> _What the task asks_: Output only the lines from the line holding "Toggle word wrap in the request panel" through the close of the records, exactly as they appear, with all pictures omitted.

> _Data excerpts_:
+===+
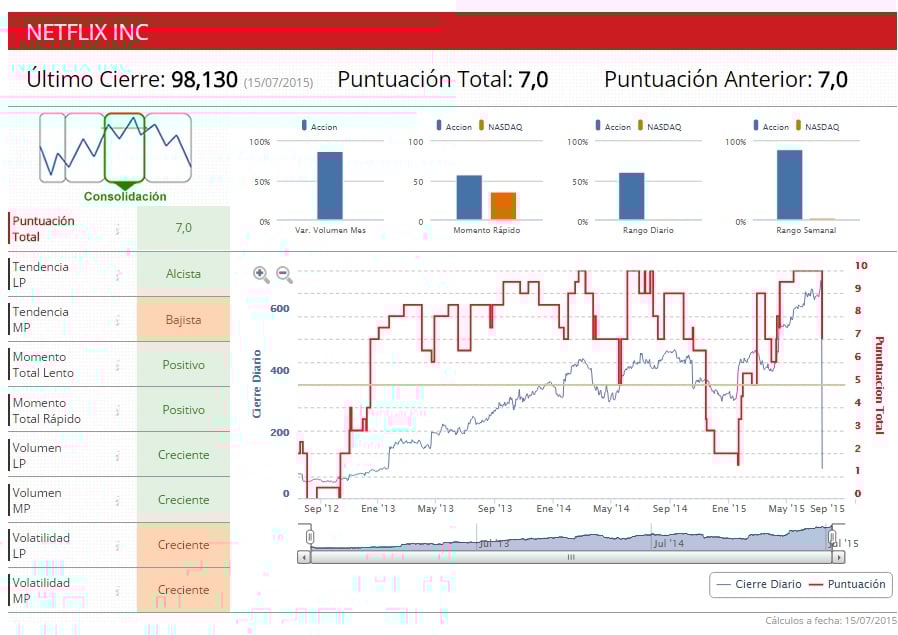The height and width of the screenshot is (635, 898).
Task: Click the left range handle of navigator
Action: click(x=310, y=537)
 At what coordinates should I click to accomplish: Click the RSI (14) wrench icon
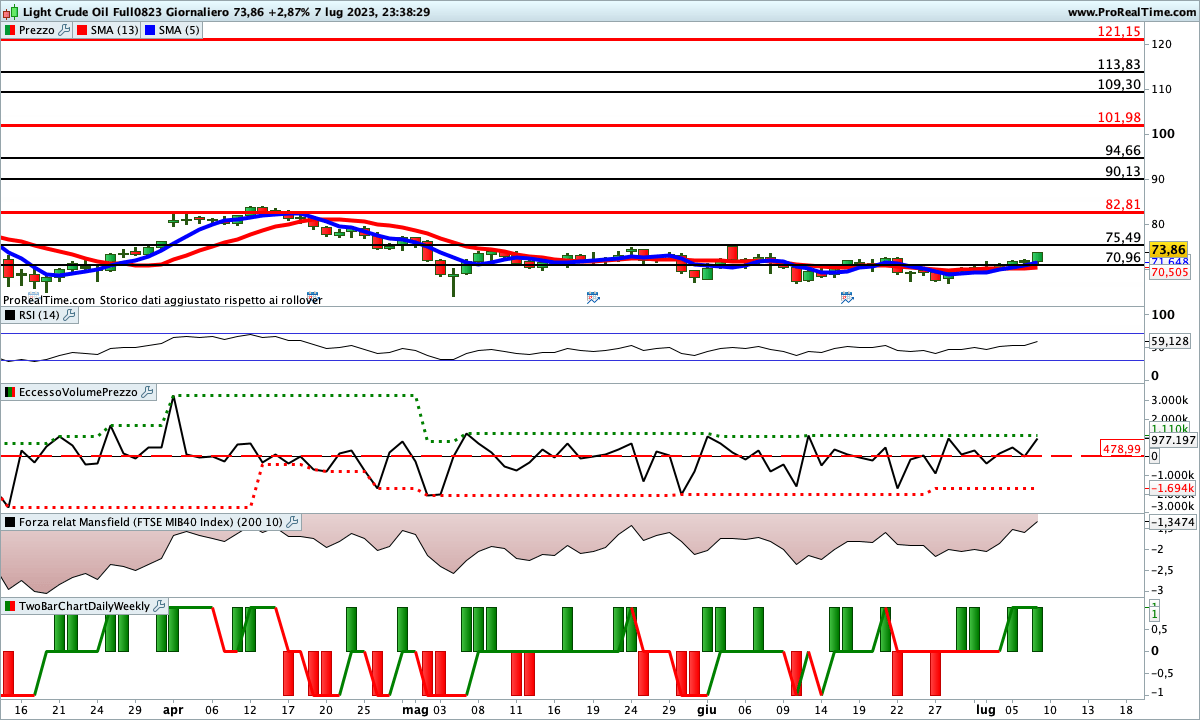point(69,315)
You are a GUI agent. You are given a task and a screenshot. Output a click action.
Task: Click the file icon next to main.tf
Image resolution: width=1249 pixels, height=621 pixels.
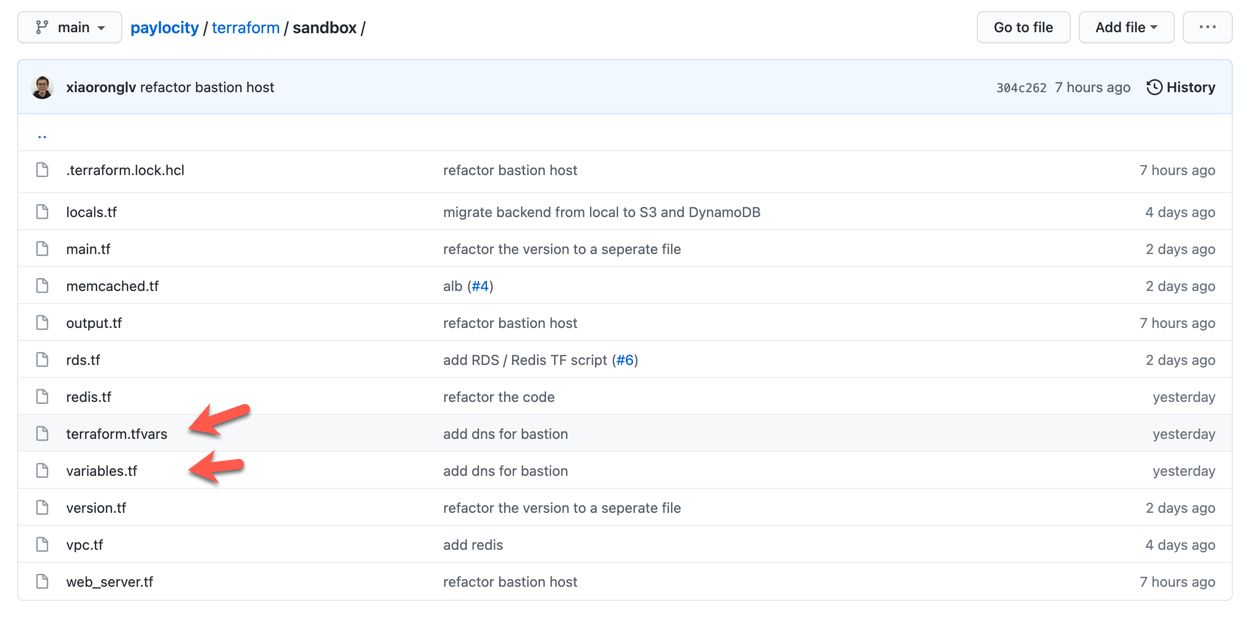[x=42, y=248]
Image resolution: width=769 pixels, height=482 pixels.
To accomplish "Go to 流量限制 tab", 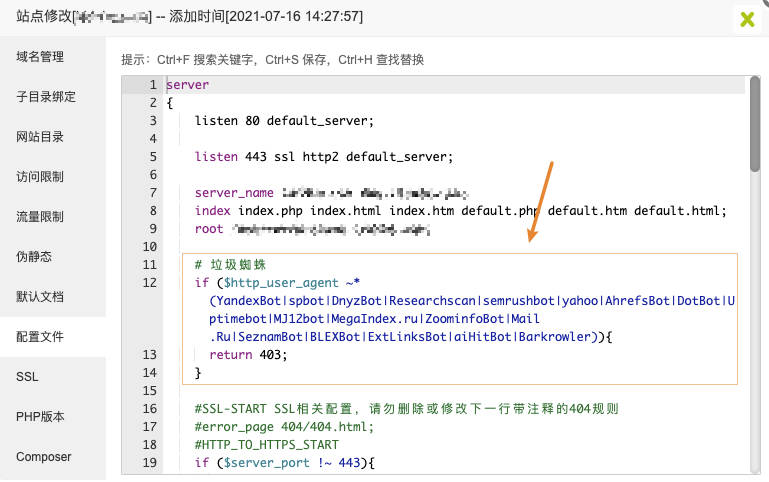I will [x=40, y=217].
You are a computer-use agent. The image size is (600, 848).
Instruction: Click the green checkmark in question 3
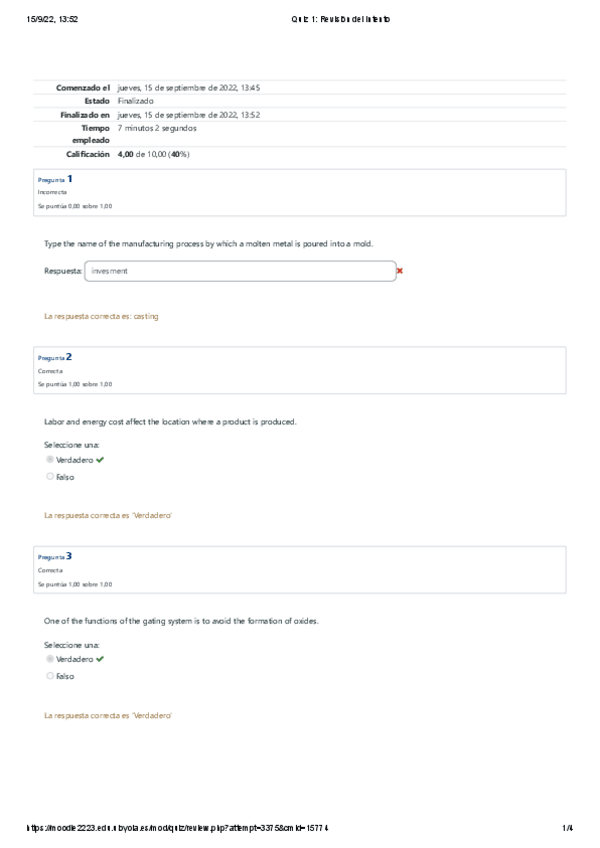[100, 660]
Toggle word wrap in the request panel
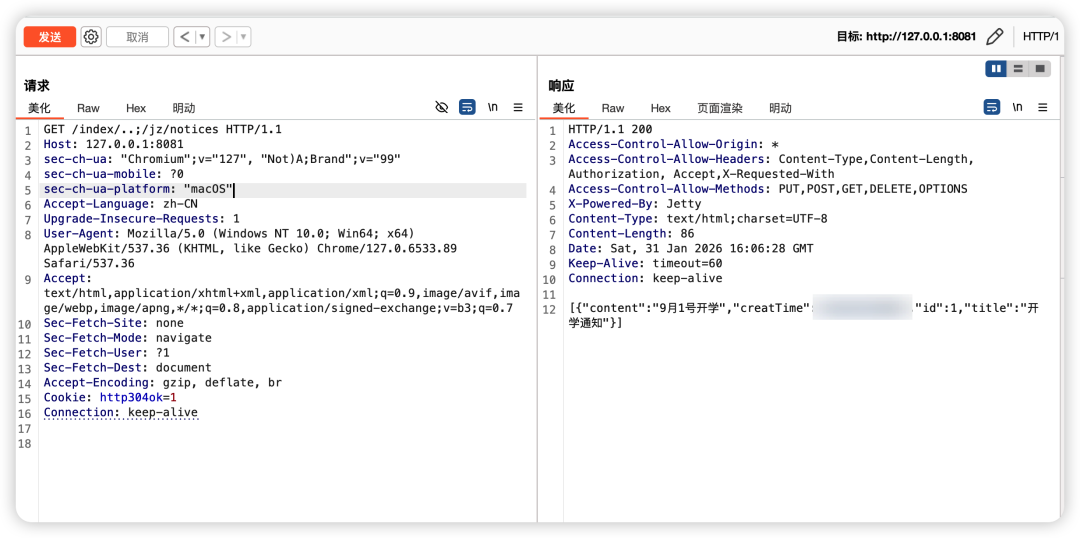 467,107
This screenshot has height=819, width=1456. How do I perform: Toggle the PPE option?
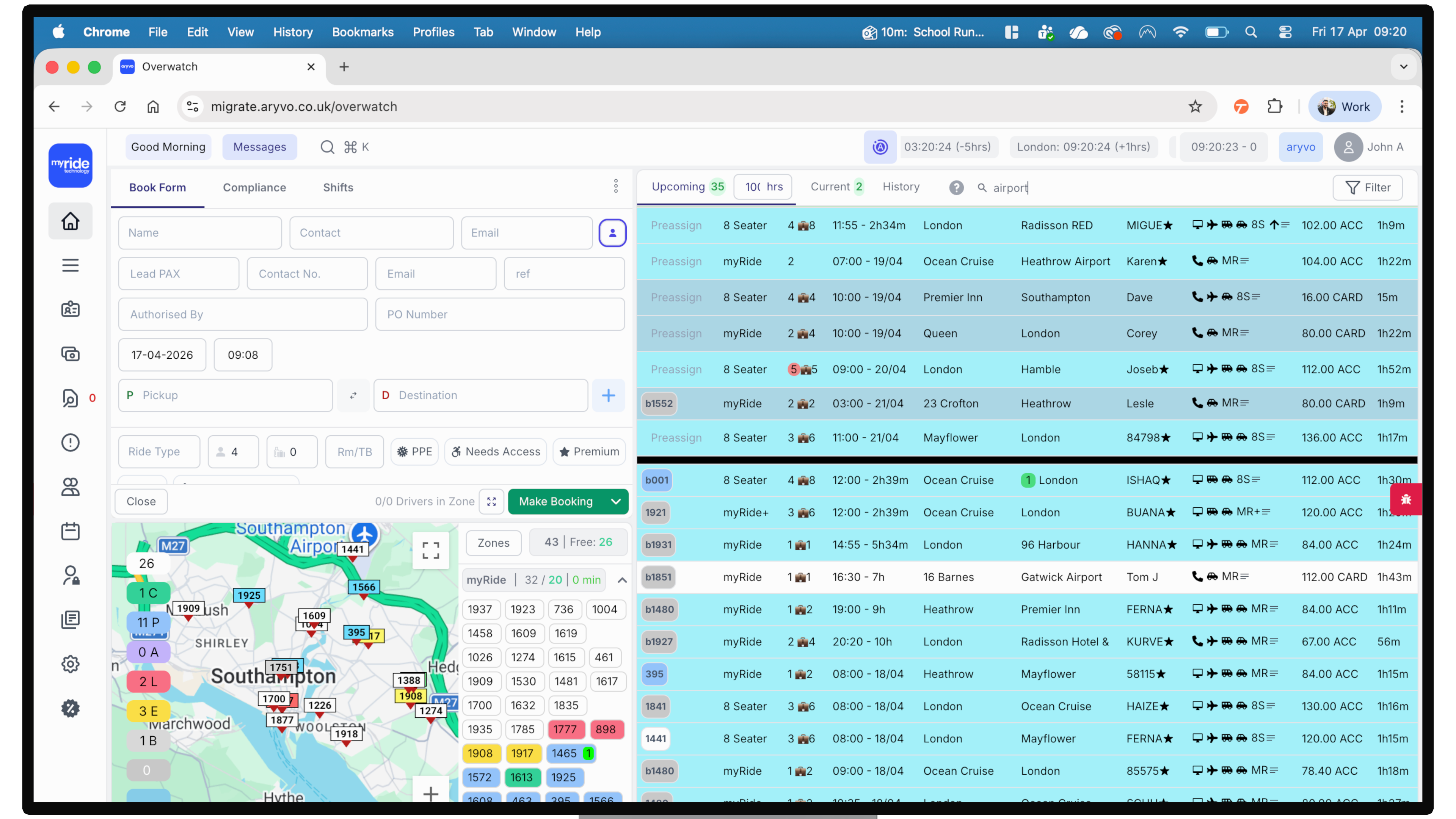[415, 452]
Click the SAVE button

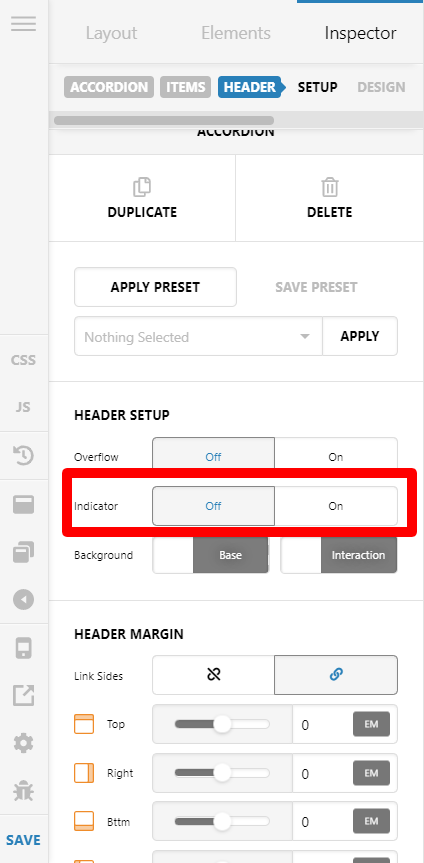(24, 840)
+===+
> _Output below_:
Toggle word wrap in the request panel
 467,107
This screenshot has height=819, width=1456. How do I perform: Toggle the PPE option?
[415, 452]
Click the SAVE button

(24, 840)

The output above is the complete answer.